Songs will do that...just like smells or other sensations. The chemicals in the brain that make memories stay active for some time, as the memory fades back into the subconscious. A few nights back I had a dream, don't remember exactly what it was, but the odd part was that it had Betty White in it. I thought it odd when I woke up, and upon thinking about it, I realized that she had been on the $25,000 Pyramid show on GSN the day before, so the image got transported into one of my dreams.
It's also weird when I have the television on at night, for instance, on Fox News, as my subconscious hears whatever is going on in the world and uses some of it in my dreams. I remember one time I was in a college town, probably supposed to be Milledgeville, but it looked nothing like it, when missle started raining down on the neighborhood. Woke up and sure enough, the Israelis and the Palestinians were exchanging missiles at each other. Or when I have ESPN on I will more often than not be at a baseball game sometime during the night. Perhaps I should sleep with the TV off...
I say all this because my grandmother, Granny, has for years claimed that she helped my former boss's wife with car problems when Granny worked at the Landmark building in Conyers. There's no way this could have happened, as he lived in Maine at the time she worked there. But Granny can go into what type of car it was and everything. I realized that these false memories started about the time that her Macular Degeneration started getting bad. With her being blind, the only clear images she saw was those that developed in her mind.

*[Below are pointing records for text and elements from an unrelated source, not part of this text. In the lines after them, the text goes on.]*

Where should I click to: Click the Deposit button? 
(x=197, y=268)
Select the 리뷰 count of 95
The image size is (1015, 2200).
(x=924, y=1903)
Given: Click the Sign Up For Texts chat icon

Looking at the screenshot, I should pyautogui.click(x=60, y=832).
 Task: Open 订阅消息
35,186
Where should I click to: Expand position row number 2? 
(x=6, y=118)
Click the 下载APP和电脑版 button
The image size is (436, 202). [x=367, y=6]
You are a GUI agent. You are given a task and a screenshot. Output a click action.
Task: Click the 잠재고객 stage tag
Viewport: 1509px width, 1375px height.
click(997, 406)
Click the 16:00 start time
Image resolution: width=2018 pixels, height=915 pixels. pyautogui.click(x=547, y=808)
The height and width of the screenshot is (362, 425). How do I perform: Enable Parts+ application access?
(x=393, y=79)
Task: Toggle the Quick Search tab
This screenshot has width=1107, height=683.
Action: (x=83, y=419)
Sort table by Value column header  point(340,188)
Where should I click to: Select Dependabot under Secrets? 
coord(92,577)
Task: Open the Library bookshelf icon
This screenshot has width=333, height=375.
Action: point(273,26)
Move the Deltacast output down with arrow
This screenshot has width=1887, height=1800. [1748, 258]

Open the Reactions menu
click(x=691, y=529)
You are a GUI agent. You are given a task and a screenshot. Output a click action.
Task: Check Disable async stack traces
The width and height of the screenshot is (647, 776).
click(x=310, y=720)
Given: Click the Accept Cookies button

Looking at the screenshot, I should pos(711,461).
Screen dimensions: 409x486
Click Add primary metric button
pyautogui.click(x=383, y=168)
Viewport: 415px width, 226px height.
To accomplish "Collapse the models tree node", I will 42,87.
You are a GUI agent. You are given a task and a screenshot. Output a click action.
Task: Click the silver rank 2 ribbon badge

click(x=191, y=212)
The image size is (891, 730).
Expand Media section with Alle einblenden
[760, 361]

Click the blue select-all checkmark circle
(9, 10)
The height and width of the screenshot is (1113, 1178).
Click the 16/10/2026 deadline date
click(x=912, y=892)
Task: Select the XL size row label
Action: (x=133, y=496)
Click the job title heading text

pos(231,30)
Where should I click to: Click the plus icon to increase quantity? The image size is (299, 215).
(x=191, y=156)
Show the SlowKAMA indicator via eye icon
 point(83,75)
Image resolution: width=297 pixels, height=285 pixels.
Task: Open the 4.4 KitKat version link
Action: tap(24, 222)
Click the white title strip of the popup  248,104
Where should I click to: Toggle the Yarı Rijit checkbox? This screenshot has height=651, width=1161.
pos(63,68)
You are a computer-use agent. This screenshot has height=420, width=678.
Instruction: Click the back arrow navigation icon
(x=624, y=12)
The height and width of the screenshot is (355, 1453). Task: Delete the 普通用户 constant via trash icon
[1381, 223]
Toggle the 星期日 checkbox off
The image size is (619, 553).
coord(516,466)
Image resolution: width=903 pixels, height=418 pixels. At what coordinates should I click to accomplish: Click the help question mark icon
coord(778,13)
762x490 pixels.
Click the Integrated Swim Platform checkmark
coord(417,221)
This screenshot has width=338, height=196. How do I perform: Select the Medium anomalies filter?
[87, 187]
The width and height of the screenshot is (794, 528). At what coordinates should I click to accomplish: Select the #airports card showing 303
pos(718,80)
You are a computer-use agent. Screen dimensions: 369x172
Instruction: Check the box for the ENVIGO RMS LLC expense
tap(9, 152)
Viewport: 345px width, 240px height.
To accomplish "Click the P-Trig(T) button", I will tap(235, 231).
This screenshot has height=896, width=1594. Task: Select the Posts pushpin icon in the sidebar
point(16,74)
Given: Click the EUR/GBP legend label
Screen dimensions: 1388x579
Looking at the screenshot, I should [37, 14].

Last Thanksgiving my grandmother broke her hip and is now in a nursing home, as her mental state has deteriorated to the point where bringing her home just isn't possible with us having to work. She keeps on telling us about different things that happen in the home that make no sense. For instance, she claims she was having soup one day, and it was good soup, but that chickens came in and ate the rest. I think that dementia, especially in her case, results from the memories of the mind's eye. In other words, dreams that are so much clearer than what she experiences every day, that the dreams become her reality. If she dreams that she got up, walked down the hallway and ordered food from the cook, then that's what she did. There's nothing, then, to keep her from thinking that she could get up the next day. Thus, she would never be able to be by herself for any length of time.
It's amazing how clear dreams and memories stay in the mind, even ones that aren't real. How people can believe in a story so vehemently that it becomes their reality. I daresay that the best criminals are ones that can actually delude themselves into thinking that whatever alibi they constructed was their reality. It would easily pass any lie detector. Just ask my grandmother about my boss's wife, and she will tell you without hesitation what happened, even though it was impossible.
It is a remarkable state of being, to live in your dreams, and have them clearer than real life. But also terrifying. That reality is only constructed by our trains of thought. It makes me think that maybe Berkley wasn't so far off in his analysis of metaphysics. Or, as the old nursery rhyme goes:
Row, Row, Row your boat
gently down the stream.
Merrily, Merrily, Merrily, Merrily,
Life is but a dream.
And maybe, for some people, dreams are but life.